**Work required:** Output the span of lines from the one that contains "The height and width of the screenshot is (661, 1032)." through the end of the records, inclusive, exactly as written and free of pictures.
(Input records Opens)
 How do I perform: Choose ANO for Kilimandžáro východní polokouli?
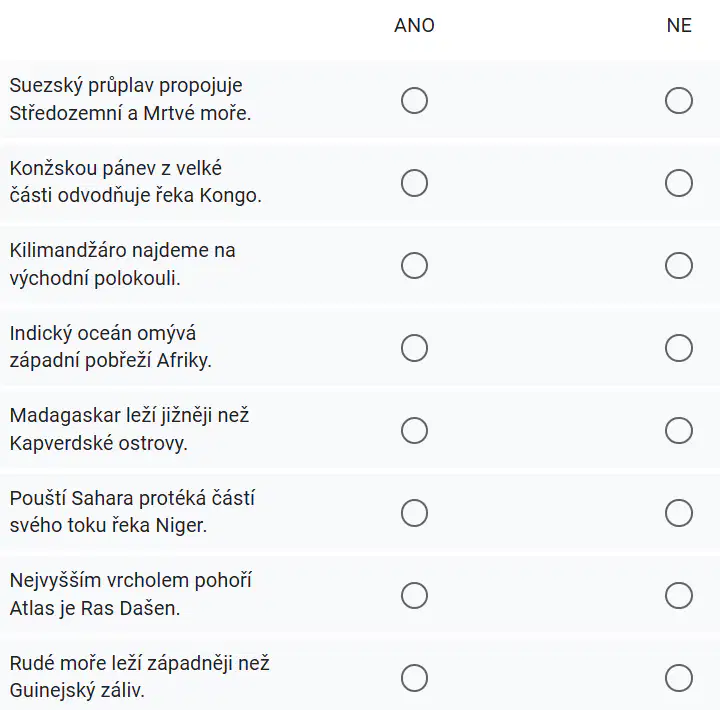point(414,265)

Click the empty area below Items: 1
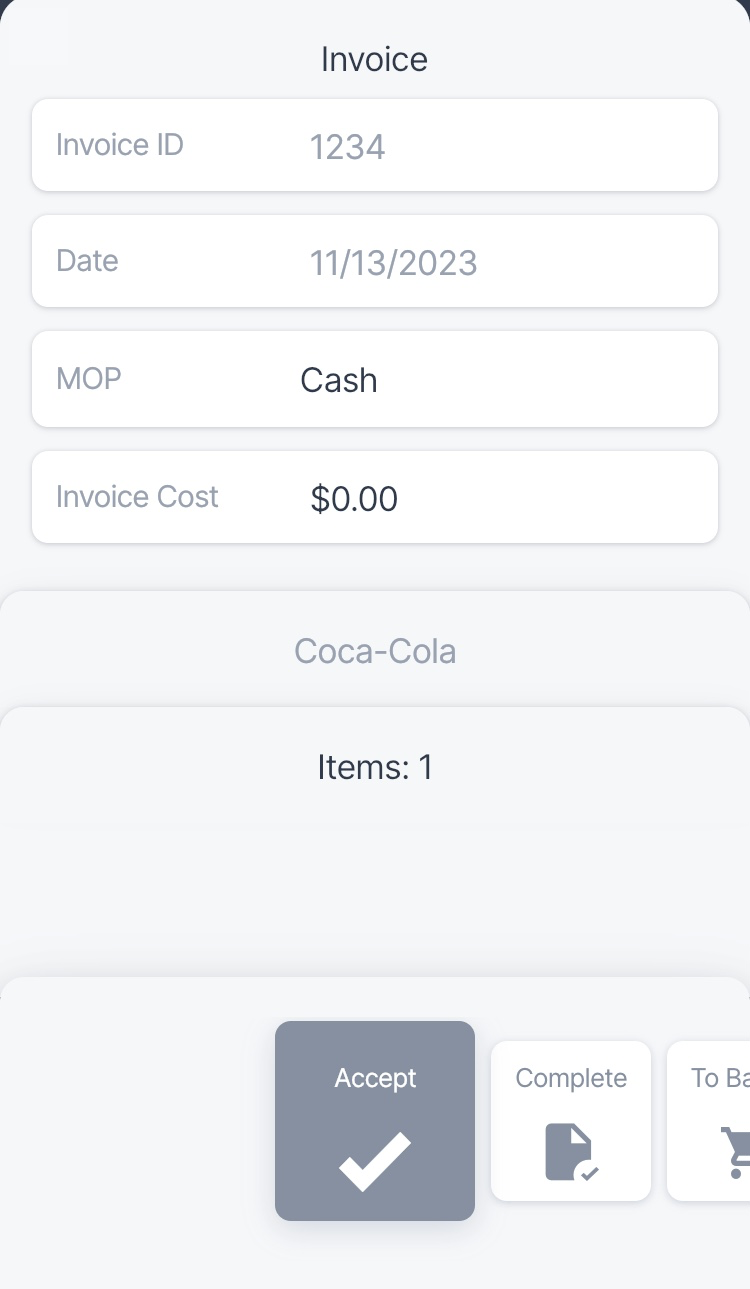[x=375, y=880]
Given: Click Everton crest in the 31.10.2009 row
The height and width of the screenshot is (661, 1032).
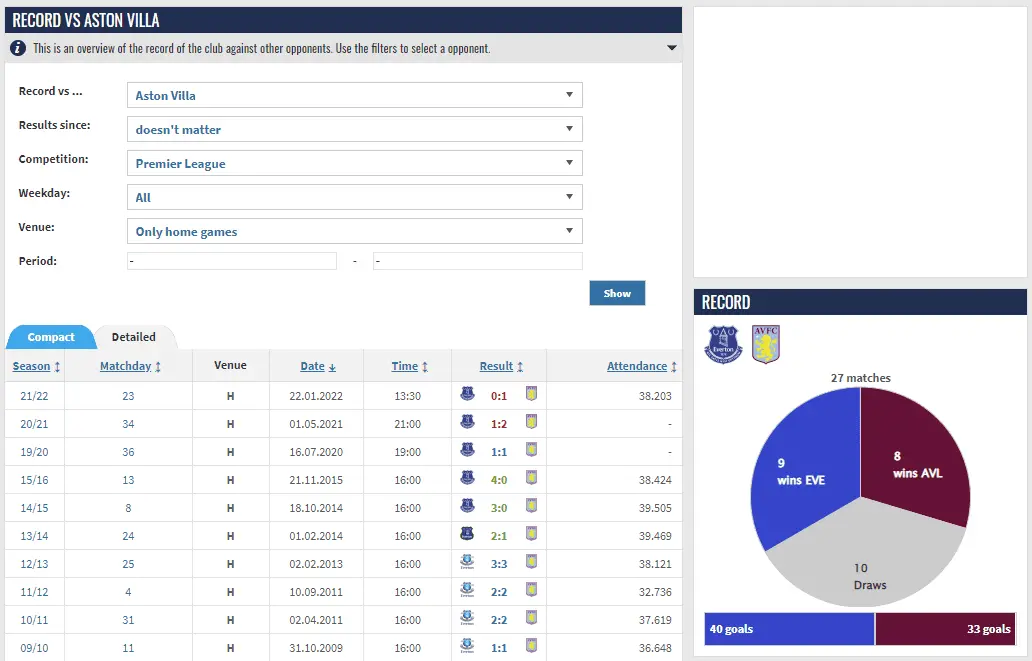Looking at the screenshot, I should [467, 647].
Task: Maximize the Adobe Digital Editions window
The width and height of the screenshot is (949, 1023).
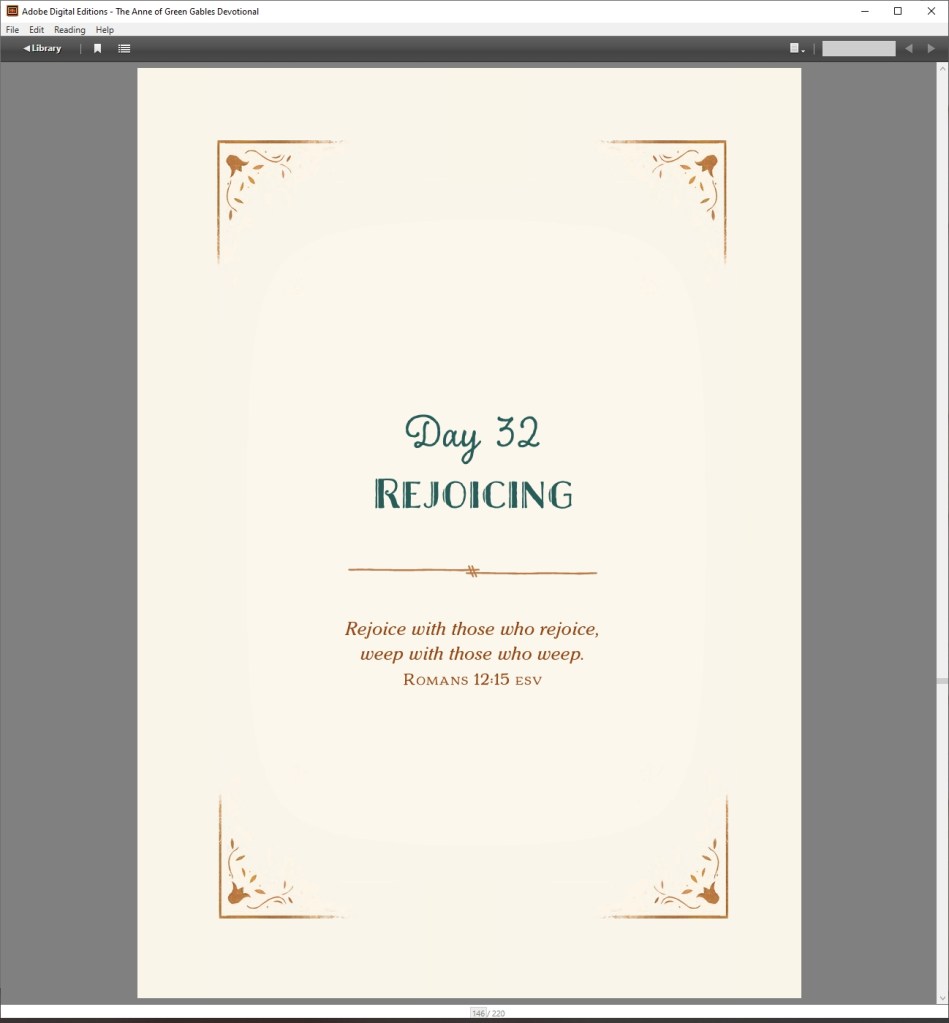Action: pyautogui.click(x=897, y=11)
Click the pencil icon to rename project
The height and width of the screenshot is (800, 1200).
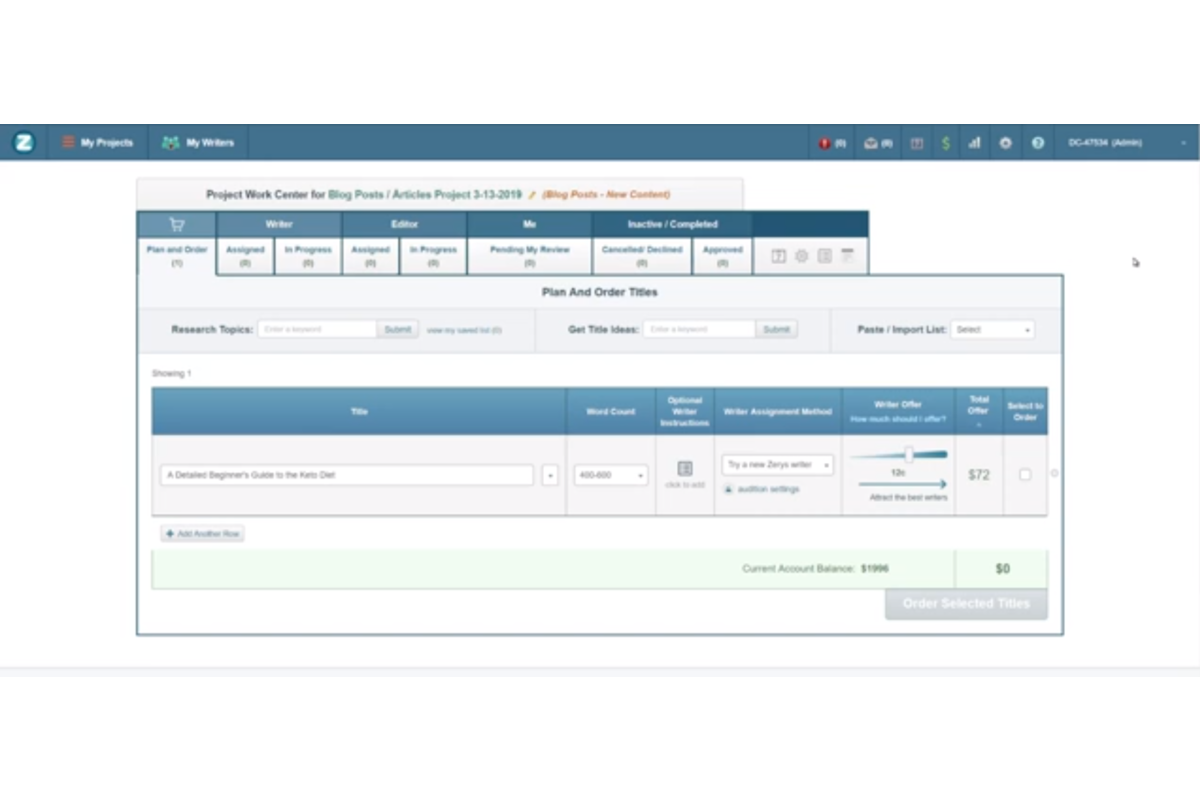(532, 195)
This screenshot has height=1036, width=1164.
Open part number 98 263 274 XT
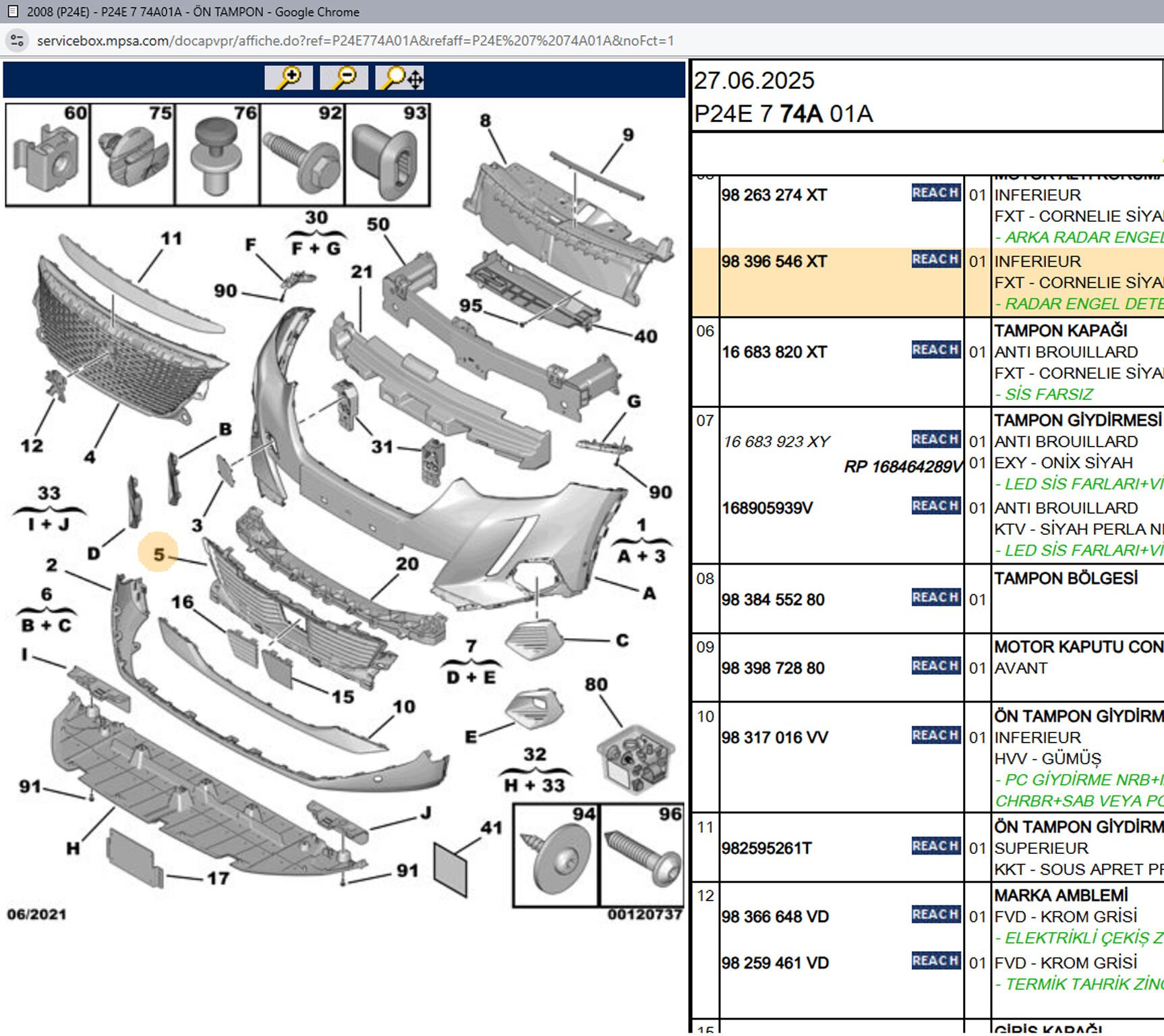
(Input records Closes)
**Exercise result:**
The height and width of the screenshot is (661, 1032).
Looking at the screenshot, I should [467, 647].
Task: Maximize the Adobe Digital Editions window
The width and height of the screenshot is (949, 1023).
Action: pyautogui.click(x=897, y=11)
Click the pencil icon to rename project
The height and width of the screenshot is (800, 1200).
(532, 195)
This screenshot has height=1036, width=1164.
Open part number 98 263 274 XT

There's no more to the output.